Copy the entries from the beginning through the line containing "(x=141, y=305)", substituting "Reload" for "Refresh" and changing nothing else.

*** INPUT

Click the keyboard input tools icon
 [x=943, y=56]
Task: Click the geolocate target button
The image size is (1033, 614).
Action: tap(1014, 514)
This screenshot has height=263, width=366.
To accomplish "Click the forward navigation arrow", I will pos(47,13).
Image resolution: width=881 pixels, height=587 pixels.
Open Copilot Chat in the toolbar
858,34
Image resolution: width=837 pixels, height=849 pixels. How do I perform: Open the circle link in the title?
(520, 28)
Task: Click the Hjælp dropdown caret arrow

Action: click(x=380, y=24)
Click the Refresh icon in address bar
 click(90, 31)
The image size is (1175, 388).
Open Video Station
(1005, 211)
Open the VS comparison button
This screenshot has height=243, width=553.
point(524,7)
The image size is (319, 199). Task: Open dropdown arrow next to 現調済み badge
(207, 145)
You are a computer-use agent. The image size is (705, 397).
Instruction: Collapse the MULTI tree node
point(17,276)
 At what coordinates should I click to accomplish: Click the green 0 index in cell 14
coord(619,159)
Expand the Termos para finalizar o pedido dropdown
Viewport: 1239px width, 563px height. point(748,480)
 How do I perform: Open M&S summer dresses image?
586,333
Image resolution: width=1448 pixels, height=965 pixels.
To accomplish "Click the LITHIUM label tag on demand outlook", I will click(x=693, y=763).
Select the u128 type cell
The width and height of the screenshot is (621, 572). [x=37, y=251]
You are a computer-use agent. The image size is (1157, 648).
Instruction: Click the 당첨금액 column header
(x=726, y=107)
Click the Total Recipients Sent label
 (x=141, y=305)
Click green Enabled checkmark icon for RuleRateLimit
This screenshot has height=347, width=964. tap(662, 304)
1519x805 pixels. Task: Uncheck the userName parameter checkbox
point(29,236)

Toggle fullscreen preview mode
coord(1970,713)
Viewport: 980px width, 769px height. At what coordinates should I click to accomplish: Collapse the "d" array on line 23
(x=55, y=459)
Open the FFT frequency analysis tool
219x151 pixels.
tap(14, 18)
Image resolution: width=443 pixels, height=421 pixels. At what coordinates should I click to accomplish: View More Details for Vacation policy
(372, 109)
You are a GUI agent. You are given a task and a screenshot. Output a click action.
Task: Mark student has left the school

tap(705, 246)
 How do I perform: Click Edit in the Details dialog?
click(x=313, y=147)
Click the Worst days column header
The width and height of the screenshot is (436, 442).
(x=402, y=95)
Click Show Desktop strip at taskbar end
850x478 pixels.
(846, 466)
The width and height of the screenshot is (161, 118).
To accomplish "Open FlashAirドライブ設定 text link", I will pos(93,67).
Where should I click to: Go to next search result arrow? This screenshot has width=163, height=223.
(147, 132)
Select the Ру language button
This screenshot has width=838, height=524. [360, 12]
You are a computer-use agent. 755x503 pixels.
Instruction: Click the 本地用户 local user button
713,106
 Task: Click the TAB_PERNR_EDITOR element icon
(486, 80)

******

* **THE ANSWER**
Click the keyboard input tools icon
 [x=943, y=56]
Task: Click the geolocate target button
The image size is (1033, 614).
Action: tap(1014, 514)
This screenshot has height=263, width=366.
To accomplish "Click the forward navigation arrow", I will pos(47,13).
Image resolution: width=881 pixels, height=587 pixels.
Open Copilot Chat in the toolbar
858,34
Image resolution: width=837 pixels, height=849 pixels. How do I perform: Open the circle link in the title?
(520, 28)
Task: Click the Hjælp dropdown caret arrow

Action: click(x=380, y=24)
Click the Reload icon in address bar
 click(90, 31)
The image size is (1175, 388).
Open Video Station
(1005, 211)
Open the VS comparison button
This screenshot has height=243, width=553.
point(524,7)
The image size is (319, 199). Task: Open dropdown arrow next to 現調済み badge
(207, 145)
You are a computer-use agent. The image size is (705, 397).
Instruction: Collapse the MULTI tree node
point(17,276)
 At what coordinates should I click to accomplish: Click the green 0 index in cell 14
coord(619,159)
Expand the Termos para finalizar o pedido dropdown
Viewport: 1239px width, 563px height. point(748,480)
 How do I perform: Open M&S summer dresses image?
586,333
Image resolution: width=1448 pixels, height=965 pixels.
To accomplish "Click the LITHIUM label tag on demand outlook", I will click(x=693, y=763).
Select the u128 type cell
The width and height of the screenshot is (621, 572). [x=37, y=251]
You are a computer-use agent. The image size is (1157, 648).
Instruction: Click the 당첨금액 column header
(x=726, y=107)
Click the Total Recipients Sent label
 (x=141, y=305)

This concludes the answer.